D’autres anciennes patientes évoquent des points de suture faits sans anesthésie, malgré les plaintes qu’elles expriment auprès du Dr D.
“Quelques jours plus tard, ce gynécologue se vantera auprès de mon mari de m’avoir fait le point du mari (un acte qui consiste à recoudre d’un point de suture supplémentaire le périnée, lorsque celui-ci a subi une épisiotomie pendant l’accouchement, afin d’augmenter le plaisir sexuel du mari, ndlr). J’ai souffert plusieurs années après pendant les rapports”, écrit l’une d’entre elles.
Une première plainte avait été déposée pour “viol et tortures” en novembre dernier. Sarah compte déposer elle aussi une plainte, indique l’avocate de ces plaignantes, Me My-Kim Yang-Paya, auprès de BFMTV.com.
D’après nos confrères du Parisien, le professionnel avait déjà été condamné, en 2016, à 8 mois de prison avec sursis pour avoir agressé sexuellement une femme de 34 ans.
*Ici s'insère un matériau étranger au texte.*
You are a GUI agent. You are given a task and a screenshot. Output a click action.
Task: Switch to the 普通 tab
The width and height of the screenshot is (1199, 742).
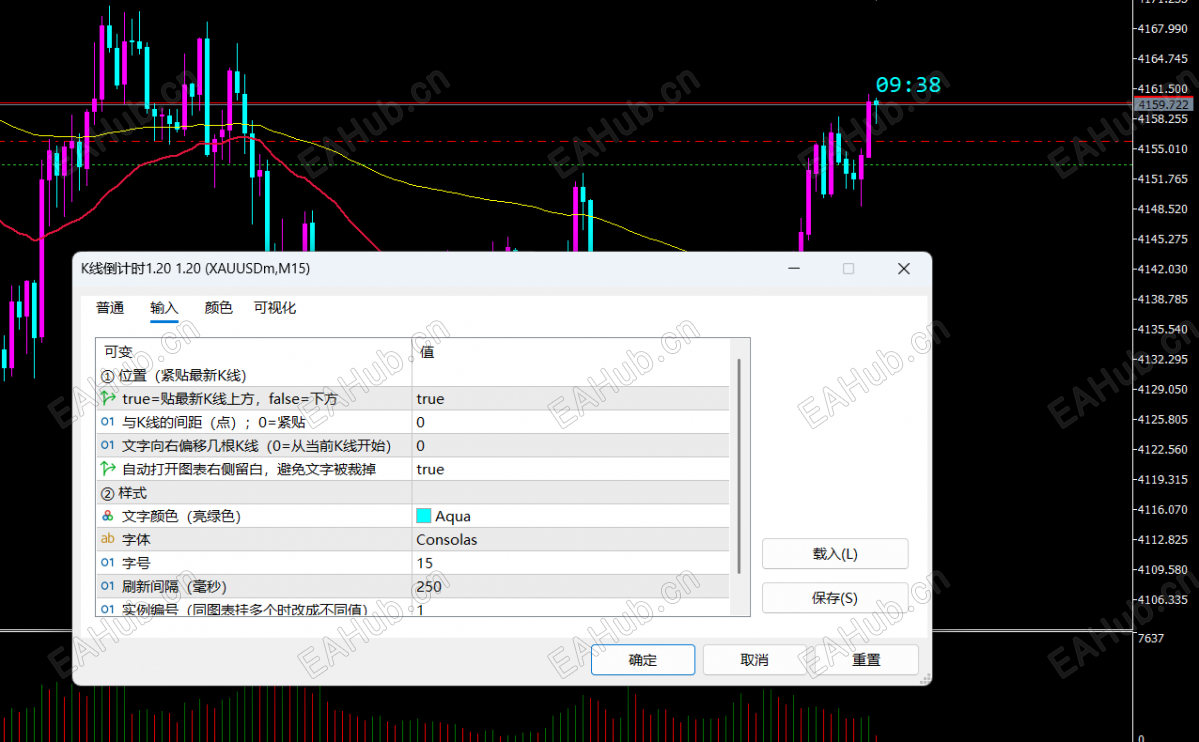point(110,308)
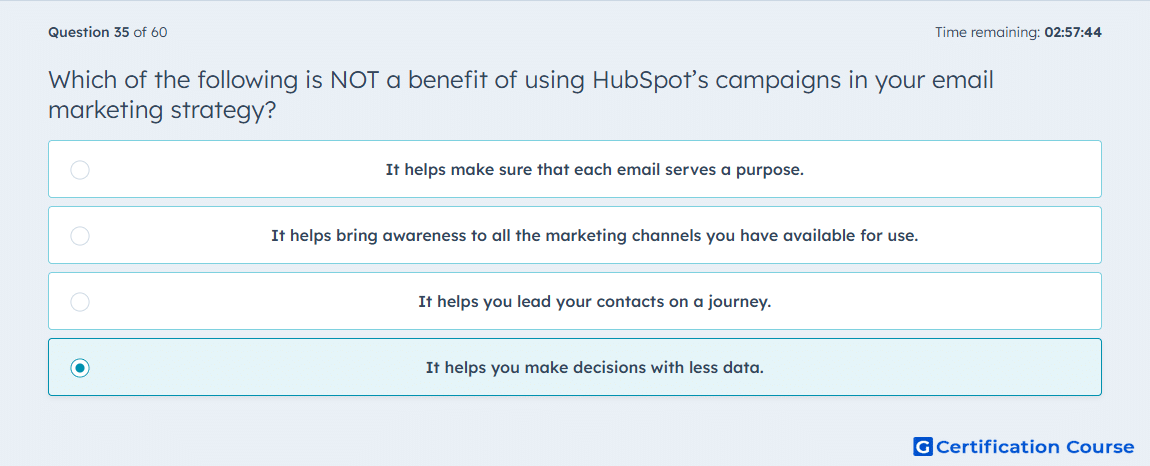1150x466 pixels.
Task: Click empty right area of the first answer card
Action: coord(953,170)
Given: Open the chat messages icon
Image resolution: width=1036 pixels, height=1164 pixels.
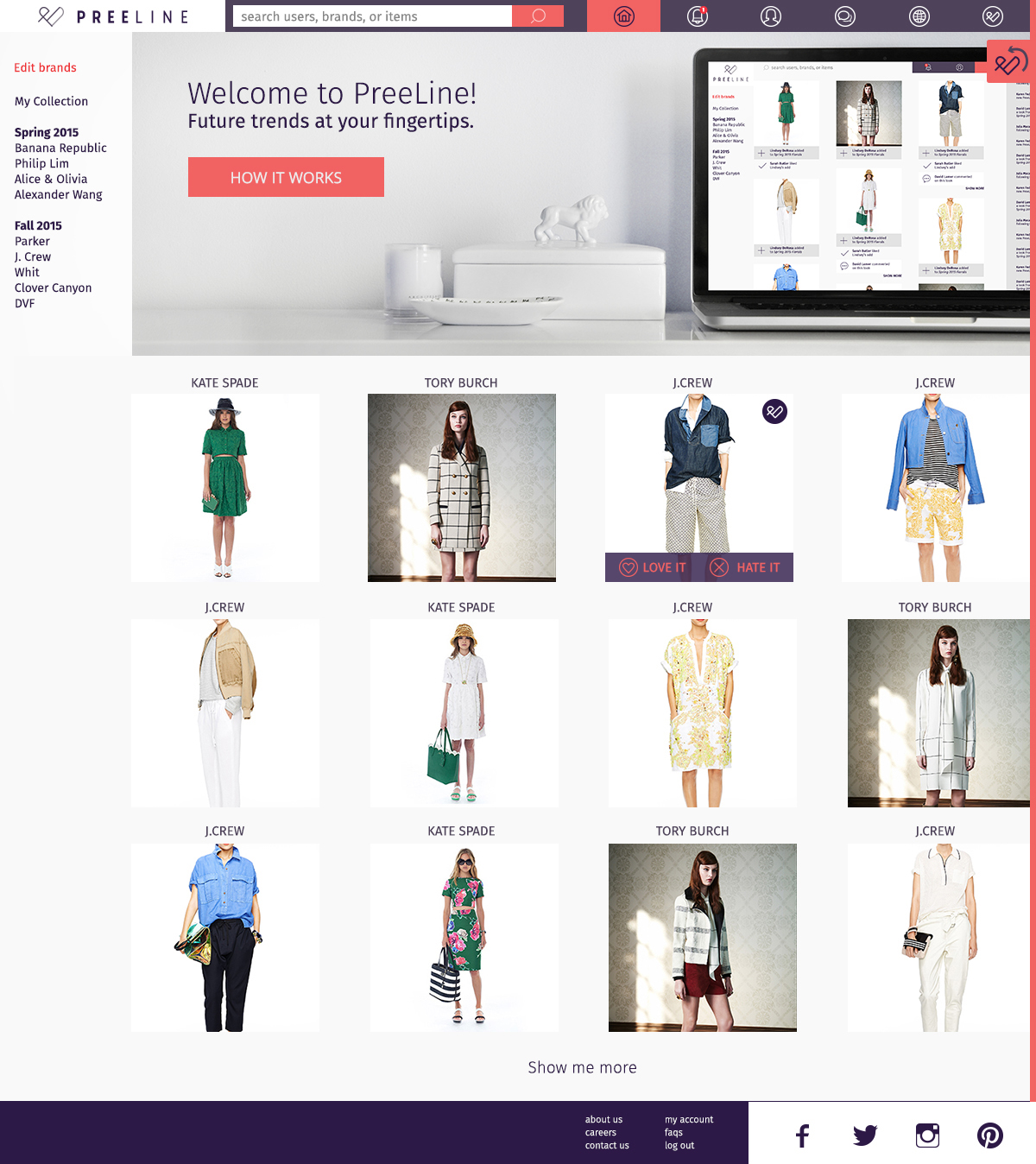Looking at the screenshot, I should point(844,16).
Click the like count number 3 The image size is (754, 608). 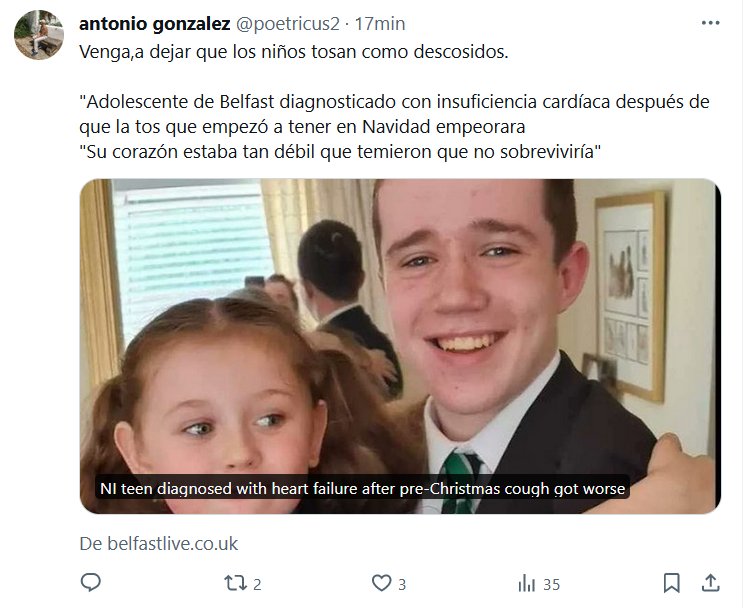pyautogui.click(x=402, y=584)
De son côté, l’hôpital a déclaré à BFM Paris que le Dr D. a été suspendu le 30 mai dernier.
“Nous adressons à toutes les mamans, qui ont témoigné de violences ressenties lors de leur accouchement, nos profonds regrets et nous restons à leur entière disposition pour échanger sur ces ressentis et faire tout ce qui sera possible pour améliorer les soins apportés”, a répondu l’établissement au Parisien.
Selon Sonia Bisch, cette situation particulière met en lumière une certaine omerta dans la profession au niveau des mauvaises pratiques gynécologiques. “Il faut de la formation, des campagnes d’information pour le public, et davantage d’évaluation des pratiques”, plaide-t-elle.
Cette notion du consentement lors d’examens revient d’autant plus dans le débat public que des plaintes déposées à l’encontre de la secrétaire d’État Chrysoula Zacharopoulou pour des violences gynécologiques ont récemment été rendues publiques – des accusations contestées par l’intéressée.
Dans la foulée, certaines associations de professionnels se sont exprimées en appelant à ne pas confondre examens et viols. “Il faudrait cesser de renvoyer la faute sur les femmes et décrier plutôt les mauvaises pratiques”, estime de son côté Sonia Bisch.
Contacté, le Dr D. n’a pas répondu à notre sollicitation.
* Le prénom a été modifié, à la demande de l’intéressée.